Au-delà d'un taux basal de calcitonine d'environ 200 pg/ml, la prévalence des métastases ganglionnaires latéro-cervicales controlatérales dépasse, dans la cohorte publiée, le seuil d'environ 20 %. Cette prévalence est considérée comme chirurgicalement pertinente, car elle augmente nettement le risque de métastases occultes résiduelles en cas de dissection ipsilatérale isolée et accroît ainsi la probabilité d'une élévation persistante ou récidivante de la calcitonine après la première intervention.
Sur cette base de données, la recommandation allemande S3 sur le carcinome thyroïdien 2025 préconise, à partir d'une calcitonine basale > 200 pg/ml, la dissection prophylactique bilatérale du compartiment latéral (niveaux II–V des deux côtés) – indépendamment du résultat échographique. Cela se justifie par le risque élevé de métastases controlatérales subcliniques, qui ne sont pas détectées de manière fiable par l'imagerie conventionnelle, ainsi que par la morbidité nettement plus élevée et le taux de guérison plus faible des interventions secondaires dans une région cervicale déjà opérée.
Remarque : Dans les recommandations internationales, la dissection latérale prophylactique n'est pas liée à des seuils fixes de calcitonine, mais évaluée en principe en fonction des résultats d'imagerie et des constatations peropératoires. - En cas de suspicion de MTC dans le cadre d'une NEM2, une analyse germinale du gène RET doit être réalisée ; la mise en évidence moléculaire d'un variant germinal pathogène activateur du gène RET est probante pour un syndrome NEM2. Toutes les personnes atteintes d'un MTC devraient bénéficier d'un conseil génétique.

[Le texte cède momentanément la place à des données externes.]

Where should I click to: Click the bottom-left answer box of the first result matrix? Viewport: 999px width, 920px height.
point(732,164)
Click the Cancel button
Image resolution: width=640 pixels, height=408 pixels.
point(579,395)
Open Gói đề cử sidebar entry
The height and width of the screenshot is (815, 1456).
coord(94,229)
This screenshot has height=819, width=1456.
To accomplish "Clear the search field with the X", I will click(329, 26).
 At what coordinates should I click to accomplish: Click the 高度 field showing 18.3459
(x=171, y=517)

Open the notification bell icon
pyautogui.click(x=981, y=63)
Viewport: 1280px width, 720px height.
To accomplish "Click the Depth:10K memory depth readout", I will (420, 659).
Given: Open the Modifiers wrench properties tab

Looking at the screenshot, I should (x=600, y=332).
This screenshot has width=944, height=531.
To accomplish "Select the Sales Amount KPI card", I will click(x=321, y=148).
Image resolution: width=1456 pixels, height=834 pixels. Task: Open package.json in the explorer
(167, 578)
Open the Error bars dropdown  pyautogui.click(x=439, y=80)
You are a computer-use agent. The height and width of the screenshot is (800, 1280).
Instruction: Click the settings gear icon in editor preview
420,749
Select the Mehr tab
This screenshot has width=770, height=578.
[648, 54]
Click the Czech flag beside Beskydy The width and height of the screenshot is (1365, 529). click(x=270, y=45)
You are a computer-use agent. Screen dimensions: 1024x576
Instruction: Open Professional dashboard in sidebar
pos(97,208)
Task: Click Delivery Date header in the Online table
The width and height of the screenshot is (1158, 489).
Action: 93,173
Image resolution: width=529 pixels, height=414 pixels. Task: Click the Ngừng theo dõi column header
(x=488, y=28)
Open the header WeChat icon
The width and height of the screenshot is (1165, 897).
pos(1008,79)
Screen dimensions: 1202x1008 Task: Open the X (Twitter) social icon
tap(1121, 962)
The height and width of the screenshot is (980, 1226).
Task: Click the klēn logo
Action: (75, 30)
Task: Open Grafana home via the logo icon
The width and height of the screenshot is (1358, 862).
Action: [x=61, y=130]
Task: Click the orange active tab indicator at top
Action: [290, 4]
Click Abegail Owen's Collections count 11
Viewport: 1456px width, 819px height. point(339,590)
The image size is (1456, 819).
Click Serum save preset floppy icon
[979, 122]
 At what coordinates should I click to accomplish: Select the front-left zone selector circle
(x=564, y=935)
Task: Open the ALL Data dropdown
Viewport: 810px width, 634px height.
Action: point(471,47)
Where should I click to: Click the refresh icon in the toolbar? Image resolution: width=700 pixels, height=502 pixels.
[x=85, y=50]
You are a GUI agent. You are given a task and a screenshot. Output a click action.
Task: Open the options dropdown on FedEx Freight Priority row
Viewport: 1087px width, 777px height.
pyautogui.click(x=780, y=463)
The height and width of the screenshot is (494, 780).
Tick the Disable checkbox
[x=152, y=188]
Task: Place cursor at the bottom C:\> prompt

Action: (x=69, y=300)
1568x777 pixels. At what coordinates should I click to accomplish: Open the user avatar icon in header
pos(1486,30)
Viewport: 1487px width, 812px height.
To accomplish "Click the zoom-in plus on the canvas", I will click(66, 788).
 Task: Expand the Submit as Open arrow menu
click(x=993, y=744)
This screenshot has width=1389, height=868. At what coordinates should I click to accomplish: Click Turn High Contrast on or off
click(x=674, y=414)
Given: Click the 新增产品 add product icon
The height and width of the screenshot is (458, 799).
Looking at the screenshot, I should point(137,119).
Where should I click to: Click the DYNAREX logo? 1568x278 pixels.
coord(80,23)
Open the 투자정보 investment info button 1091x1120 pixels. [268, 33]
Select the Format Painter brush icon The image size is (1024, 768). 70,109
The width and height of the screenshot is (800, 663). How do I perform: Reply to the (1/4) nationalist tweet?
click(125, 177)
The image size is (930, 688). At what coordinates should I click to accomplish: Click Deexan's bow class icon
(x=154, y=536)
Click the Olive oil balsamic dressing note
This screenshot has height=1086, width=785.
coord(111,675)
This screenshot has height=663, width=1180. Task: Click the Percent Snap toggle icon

- En cas de CMT diagnostiqué seulement en postopératoire sans thyroïdectomie ni curage ganglionnaire et en l'absence de facteurs de risque particuliers (résection R1/R2, CMT de haut grade, DPL > 5 %, croissance dépassant la capsule, multifocal, envahissement nodal, héréditaire), aucune opération de complétion n'est indiquée en présence d'une Ctn postopératoire négative/normale basse.
Carcinomes thyroïdiens à envahissement nodal
- Dans les carcinomes thyroïdiens à envahissement nodal, la thyroïdectomie totale avec dissection de la première station ganglionnaire dans le compartiment dit central représente la procédure de choix.
- Le compartiment central comprend l'espace anatomique situé entre les carotides des deux côtés comme limite latérale, l'os hyoïde en position craniale et la veine brachiocéphalique en position caudale.
- Les composants organiques de la région cervicale centrale sont les deux lobes thyroïdiens, la musculature cervicale courte et droite (musculus sternohyoideus, musculus sternothyreoideus) et les ganglions lymphatiques centraux (pré- et paratrachéaux, prélaryngés).
- Dans le PTC à envahissement nodal et le CMT, la thyroïdectomie totale avec dissection ganglionnaire centrale représente le standard.